[Start of section]
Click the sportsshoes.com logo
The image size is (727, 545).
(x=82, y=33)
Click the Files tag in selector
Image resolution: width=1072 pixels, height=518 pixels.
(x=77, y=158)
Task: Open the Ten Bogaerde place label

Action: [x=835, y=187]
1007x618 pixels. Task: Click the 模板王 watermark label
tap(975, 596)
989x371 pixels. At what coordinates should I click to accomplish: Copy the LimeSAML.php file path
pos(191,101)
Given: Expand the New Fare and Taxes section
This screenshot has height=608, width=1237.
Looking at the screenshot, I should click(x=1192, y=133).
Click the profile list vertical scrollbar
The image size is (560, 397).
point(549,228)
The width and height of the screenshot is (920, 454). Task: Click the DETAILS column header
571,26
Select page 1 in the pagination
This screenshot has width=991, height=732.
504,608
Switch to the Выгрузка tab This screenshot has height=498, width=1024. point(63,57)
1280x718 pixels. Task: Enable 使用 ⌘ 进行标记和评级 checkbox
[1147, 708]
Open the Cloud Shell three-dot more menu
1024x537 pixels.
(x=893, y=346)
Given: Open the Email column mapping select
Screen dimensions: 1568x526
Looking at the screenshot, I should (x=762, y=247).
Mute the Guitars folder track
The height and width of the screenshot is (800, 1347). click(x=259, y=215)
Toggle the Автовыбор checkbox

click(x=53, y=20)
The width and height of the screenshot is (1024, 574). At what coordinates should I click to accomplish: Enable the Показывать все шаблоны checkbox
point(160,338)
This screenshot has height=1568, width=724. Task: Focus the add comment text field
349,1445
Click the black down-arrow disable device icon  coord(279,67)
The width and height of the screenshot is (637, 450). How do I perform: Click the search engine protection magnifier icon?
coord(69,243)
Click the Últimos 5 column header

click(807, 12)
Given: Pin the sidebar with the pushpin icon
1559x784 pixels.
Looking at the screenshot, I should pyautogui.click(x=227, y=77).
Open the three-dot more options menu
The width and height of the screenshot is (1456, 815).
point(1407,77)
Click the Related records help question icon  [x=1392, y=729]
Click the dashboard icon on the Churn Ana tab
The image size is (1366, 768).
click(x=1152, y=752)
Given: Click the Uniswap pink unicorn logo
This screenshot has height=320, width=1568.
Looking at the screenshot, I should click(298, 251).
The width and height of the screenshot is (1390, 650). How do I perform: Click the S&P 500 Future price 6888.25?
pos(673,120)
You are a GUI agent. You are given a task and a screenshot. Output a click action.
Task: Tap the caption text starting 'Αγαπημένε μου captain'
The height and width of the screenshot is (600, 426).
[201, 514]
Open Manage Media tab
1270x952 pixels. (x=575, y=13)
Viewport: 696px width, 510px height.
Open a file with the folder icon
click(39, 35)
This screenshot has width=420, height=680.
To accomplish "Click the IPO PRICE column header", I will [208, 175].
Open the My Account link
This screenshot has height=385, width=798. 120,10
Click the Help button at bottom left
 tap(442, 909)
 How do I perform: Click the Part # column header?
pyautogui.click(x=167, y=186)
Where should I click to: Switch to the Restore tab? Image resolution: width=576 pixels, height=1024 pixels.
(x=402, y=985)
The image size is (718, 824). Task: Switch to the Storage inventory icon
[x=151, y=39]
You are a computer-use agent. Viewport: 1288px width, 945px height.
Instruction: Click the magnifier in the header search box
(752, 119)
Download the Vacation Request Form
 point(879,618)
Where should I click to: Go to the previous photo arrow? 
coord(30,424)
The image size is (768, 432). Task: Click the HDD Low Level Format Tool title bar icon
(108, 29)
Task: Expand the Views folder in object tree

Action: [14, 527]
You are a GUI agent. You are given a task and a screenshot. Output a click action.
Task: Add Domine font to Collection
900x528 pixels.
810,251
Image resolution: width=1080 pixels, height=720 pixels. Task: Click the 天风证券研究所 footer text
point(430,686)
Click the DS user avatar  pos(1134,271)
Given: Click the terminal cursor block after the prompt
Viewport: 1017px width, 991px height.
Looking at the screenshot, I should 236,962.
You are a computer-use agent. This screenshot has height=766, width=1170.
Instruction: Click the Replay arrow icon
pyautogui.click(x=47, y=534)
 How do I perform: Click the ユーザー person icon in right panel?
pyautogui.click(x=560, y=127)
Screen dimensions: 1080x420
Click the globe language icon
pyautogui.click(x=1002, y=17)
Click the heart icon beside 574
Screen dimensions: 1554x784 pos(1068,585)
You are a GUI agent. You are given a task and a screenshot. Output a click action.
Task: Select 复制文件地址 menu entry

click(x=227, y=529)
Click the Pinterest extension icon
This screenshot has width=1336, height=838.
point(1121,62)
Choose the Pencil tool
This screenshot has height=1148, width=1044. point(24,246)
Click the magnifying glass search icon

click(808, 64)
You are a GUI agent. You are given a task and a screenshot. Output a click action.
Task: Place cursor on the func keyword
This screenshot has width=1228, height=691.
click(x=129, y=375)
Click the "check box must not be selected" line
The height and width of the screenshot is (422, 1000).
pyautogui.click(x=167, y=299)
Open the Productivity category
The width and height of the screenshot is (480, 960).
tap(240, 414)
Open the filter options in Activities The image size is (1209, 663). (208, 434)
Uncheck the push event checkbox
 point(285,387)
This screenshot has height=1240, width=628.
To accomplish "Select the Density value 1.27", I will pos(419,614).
[End of section]
What you give back should be exactly the lines from the one with "Uncheck the push event checkbox" through the final line of the listing, and no others.

_Exercise response_
Uncheck the push event checkbox
 point(285,387)
This screenshot has height=1240, width=628.
To accomplish "Select the Density value 1.27", I will pos(419,614).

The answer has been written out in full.